Country Club Groupthink Is Running The Country

Country Club Groupthink Is Running The Country


Leonard Zwelling

There’s a marvelous op-ed in The New York Times on January 19 that tries to explain Donald Trump.

Now there have been a plethora of articles written in the past year about this very subject. Some have called the president crazy or mentally unstable, but his doctor has now ruled that out because Mr. Trump knows what a camel looks like. So, in this piece by Michael Goldfarb, Mr. Trump’s obvious and oft-expressed bigotry is explained not as a result of his dysfunctional brain, but as a consequence of his class. He’s a nouveau riche country club Republican and that is how they think and talk in the locker room and bar according to Mr. Goldfarb.

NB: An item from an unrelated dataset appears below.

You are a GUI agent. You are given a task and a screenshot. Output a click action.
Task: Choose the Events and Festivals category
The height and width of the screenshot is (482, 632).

There may be some truth to this.

It is far easier for me to see the opinions expressed by the Chief Executive of the land as being bigoted boy talk just as his expressed misogyny was what many ignored as “boys being boys” when caught on the Hollywood Access tape. Apparently that makes it OK to his supporters.

The danger of excusing this kind of groupthink or group talk as acceptable is that, well, it becomes acceptable. Just as the use of foul language and derogatory slurs were considered acceptable when speaking about black Americans when I got to Duke in 1966 (I was refused housing off-campus because one of my roommates was black), the language and the sentiment can become pervasive and undermines the best of intentions among the less bigoted.

And that’s the point.

Understanding that Donald Trump is just a rich, entitled spoiled brat doesn’t excuse his use of awful language when speaking about foreign countries or immigrants. Where are his manners? An explanation is not an excuse and now that it has been pointed out, it has to stop. Not that it will. It is the rare bigot who changes his ways even when not putting on the 18th green or sitting on a stool in the 19th hole.

This piece did remind me of one of the major tenets of the book I wrote called Red Kool-Aid, Blue Kool-Aid and which is about to be re-issued in an updated form as Congressional Malpractice (look for it March 1). That is the power of groupthink.

The article by Mr. Goldfarb situates Mr. Trump’s bigotry in the setting of private country clubs where the privileged go as a refuge from reality where they can say what they want and do what they want free of the norms of proper public conduct. My concern about groupthink is that it tends to spread and be used as an excuse for all sorts of awful behavior. “If everyone is doing it, why can’t I. If everyone is saying it, why not me?” It is the essence of moral relativism where right and wrong are situationally defined by people with highly magnetized moral compasses.

One of the great challenges of leadership is to prevent bad groupthink from taking hold in the organizations being led. It was always my argument and, unfortunately, my battle, that the leadership above me when I was vice president was ethically compromised making my job of trying to keep the faculty coloring within the federal regulatory lines very difficult indeed.

Dr. Pisters will have the same challenge. He and his leadership team will need to set the ground rules for conduct that is respectful and mindful of the true purpose of organizations like MD Anderson. Counter to what some might think, the purpose of MD Anderson is not to see the most patients possible to make the largest amount of money. What the true purpose of MD Anderson will be must be articulated by the leadership. Making Cancer History is a nice phrase, but it is not one that serves as a touchstone for faculty behavior. Dr. Pisters must establish what the real mission of MD Anderson is to be and how the strategy to accomplish his vision will inform the actions of everyone who works there.

Whether you agree or disagree with Mr. Trump’s policies, his behavior is commonplace nouveau riche country club stuff and his words even more so. This gives rise to a very mean-spirited approach to policy as is his stance on immigration, the Wall, and the Dreamers.

Words matter. Decorum matters. How you do things matters. Let’s hope this is remembered at Anderson for it has been lost on the White House.